* _TASK INSTRUCTIONS_
Please turn the records below into a Markdown table with two columns, Row and Line. Each nonblank line gets its own numbered row, and blank lines are left out.

[Entries drawn from a collection]
= = = = = = =

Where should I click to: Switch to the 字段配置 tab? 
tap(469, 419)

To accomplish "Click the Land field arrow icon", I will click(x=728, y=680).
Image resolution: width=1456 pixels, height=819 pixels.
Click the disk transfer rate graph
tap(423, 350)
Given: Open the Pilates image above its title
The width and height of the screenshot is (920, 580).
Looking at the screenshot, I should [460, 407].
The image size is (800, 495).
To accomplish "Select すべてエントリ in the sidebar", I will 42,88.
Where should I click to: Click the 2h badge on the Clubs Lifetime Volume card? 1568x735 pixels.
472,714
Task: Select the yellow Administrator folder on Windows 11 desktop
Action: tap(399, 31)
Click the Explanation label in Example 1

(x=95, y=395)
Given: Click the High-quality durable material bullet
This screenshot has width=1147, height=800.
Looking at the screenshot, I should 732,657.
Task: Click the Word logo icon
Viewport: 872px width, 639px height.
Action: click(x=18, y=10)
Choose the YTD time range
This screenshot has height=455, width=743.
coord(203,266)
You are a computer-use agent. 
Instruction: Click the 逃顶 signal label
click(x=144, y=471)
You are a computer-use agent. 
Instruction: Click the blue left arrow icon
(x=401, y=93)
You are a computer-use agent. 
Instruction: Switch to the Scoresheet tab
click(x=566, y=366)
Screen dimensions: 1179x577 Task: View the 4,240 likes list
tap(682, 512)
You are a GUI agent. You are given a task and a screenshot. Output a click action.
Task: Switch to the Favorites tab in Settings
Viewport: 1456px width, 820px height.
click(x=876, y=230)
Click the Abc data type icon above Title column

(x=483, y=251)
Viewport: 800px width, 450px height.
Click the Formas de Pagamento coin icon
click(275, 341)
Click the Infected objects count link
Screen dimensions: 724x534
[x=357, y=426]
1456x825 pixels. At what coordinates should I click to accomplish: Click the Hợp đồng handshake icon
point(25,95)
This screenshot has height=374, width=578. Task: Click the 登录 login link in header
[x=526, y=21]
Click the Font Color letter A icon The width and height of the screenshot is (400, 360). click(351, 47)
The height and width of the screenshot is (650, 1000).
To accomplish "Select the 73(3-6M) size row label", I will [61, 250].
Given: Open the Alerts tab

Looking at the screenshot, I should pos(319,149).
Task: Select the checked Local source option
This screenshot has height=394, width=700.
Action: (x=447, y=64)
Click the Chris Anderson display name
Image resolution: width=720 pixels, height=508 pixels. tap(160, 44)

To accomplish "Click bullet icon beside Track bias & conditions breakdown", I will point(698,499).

= = = = = = =

* _CORRECT RESPONSE_
| Row | Line |
|---|---|
| 1 | Where should I click to: Switch to the 字段配置 tab?  |
| 2 | tap(469, 419) |
| 3 | To accomplish "Click the Land field arrow icon", I will click(x=728, y=680). |
| 4 | Image resolution: width=1456 pixels, height=819 pixels. |
| 5 | Click the disk transfer rate graph |
| 6 | tap(423, 350) |
| 7 | Given: Open the Pilates image above its title |
| 8 | The width and height of the screenshot is (920, 580). |
| 9 | Looking at the screenshot, I should [460, 407]. |
| 10 | The image size is (800, 495). |
| 11 | To accomplish "Select すべてエントリ in the sidebar", I will 42,88. |
| 12 | Where should I click to: Click the 2h badge on the Clubs Lifetime Volume card? 1568x735 pixels. |
| 13 | 472,714 |
| 14 | Task: Select the yellow Administrator folder on Windows 11 desktop |
| 15 | Action: tap(399, 31) |
| 16 | Click the Explanation label in Example 1 |
| 17 | (x=95, y=395) |
| 18 | Given: Click the High-quality durable material bullet |
| 19 | This screenshot has width=1147, height=800. |
| 20 | Looking at the screenshot, I should 732,657. |
| 21 | Task: Click the Word logo icon |
| 22 | Viewport: 872px width, 639px height. |
| 23 | Action: click(x=18, y=10) |
| 24 | Choose the YTD time range |
| 25 | This screenshot has height=455, width=743. |
| 26 | coord(203,266) |
| 27 | You are a computer-use agent.  |
| 28 | Instruction: Click the 逃顶 signal label |
| 29 | click(x=144, y=471) |
| 30 | You are a computer-use agent.  |
| 31 | Instruction: Click the blue left arrow icon |
| 32 | (x=401, y=93) |
| 33 | You are a computer-use agent.  |
| 34 | Instruction: Switch to the Scoresheet tab |
| 35 | click(x=566, y=366) |
| 36 | Screen dimensions: 1179x577 Task: View the 4,240 likes list |
| 37 | tap(682, 512) |
| 38 | You are a GUI agent. You are given a task and a screenshot. Output a click action. |
| 39 | Task: Switch to the Favorites tab in Settings |
| 40 | Viewport: 1456px width, 820px height. |
| 41 | click(x=876, y=230) |
| 42 | Click the Abc data type icon above Title column |
| 43 | (x=483, y=251) |
| 44 | Viewport: 800px width, 450px height. |
| 45 | Click the Formas de Pagamento coin icon |
| 46 | click(275, 341) |
| 47 | Click the Infected objects count link |
| 48 | Screen dimensions: 724x534 |
| 49 | [x=357, y=426] |
| 50 | 1456x825 pixels. At what coordinates should I click to accomplish: Click the Hợp đồng handshake icon |
| 51 | point(25,95) |
| 52 | This screenshot has height=374, width=578. Task: Click the 登录 login link in header |
| 53 | [x=526, y=21] |
| 54 | Click the Font Color letter A icon The width and height of the screenshot is (400, 360). click(351, 47) |
| 55 | The height and width of the screenshot is (650, 1000). |
| 56 | To accomplish "Select the 73(3-6M) size row label", I will [61, 250]. |
| 57 | Given: Open the Alerts tab |
| 58 | Looking at the screenshot, I should pos(319,149). |
| 59 | Task: Select the checked Local source option |
| 60 | This screenshot has height=394, width=700. |
| 61 | Action: (x=447, y=64) |
| 62 | Click the Chris Anderson display name |
| 63 | Image resolution: width=720 pixels, height=508 pixels. tap(160, 44) |
| 64 | To accomplish "Click bullet icon beside Track bias & conditions breakdown", I will point(698,499). |